The required output is the lines below from the line containing "הפרטיות שלנו (1020, 928)" to the line containing "משקאות במחיר לכל", inclusive, retyped exactly. No other lines belong in it.

----- RECORDS FOR THE TASK -----

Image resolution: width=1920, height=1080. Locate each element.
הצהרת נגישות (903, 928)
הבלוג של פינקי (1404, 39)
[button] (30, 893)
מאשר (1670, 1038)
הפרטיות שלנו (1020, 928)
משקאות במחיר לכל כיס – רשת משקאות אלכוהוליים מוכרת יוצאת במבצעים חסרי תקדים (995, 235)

-----
----- RECORDS FOR THE TASK -----

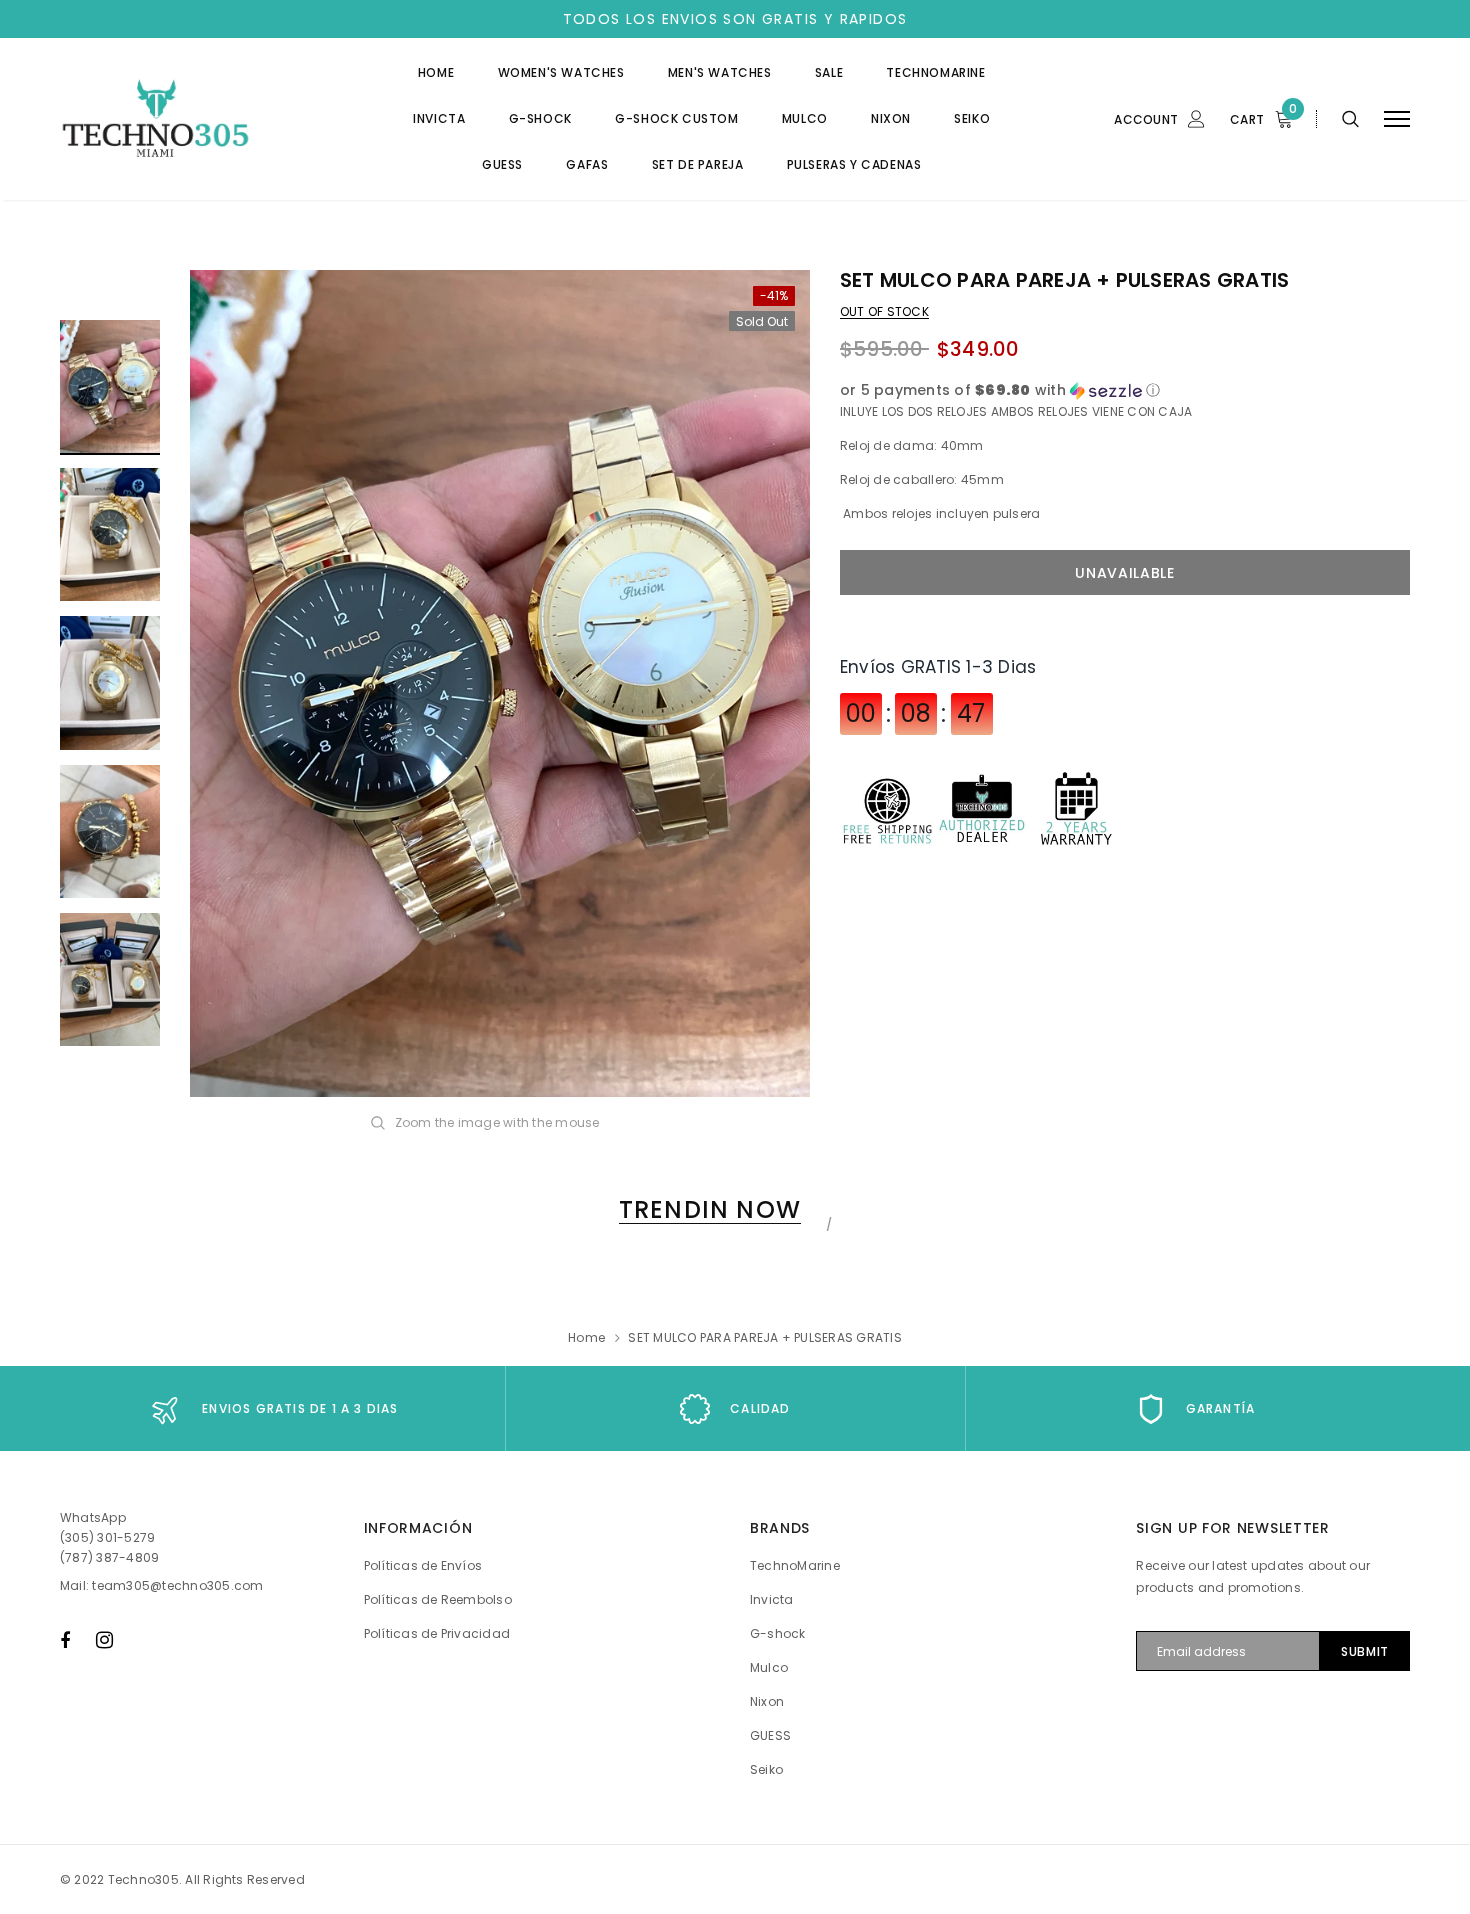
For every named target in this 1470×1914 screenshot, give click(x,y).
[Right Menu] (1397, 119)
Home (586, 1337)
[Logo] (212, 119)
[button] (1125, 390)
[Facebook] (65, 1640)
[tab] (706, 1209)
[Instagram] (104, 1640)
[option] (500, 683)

-----

#### RESULT:
הפרטיות שלנו (1020, 928)
משקאות במחיר לכל כיס – רשת משקאות אלכוהוליים מוכרת יוצאת במבצעים חסרי תקדים (995, 235)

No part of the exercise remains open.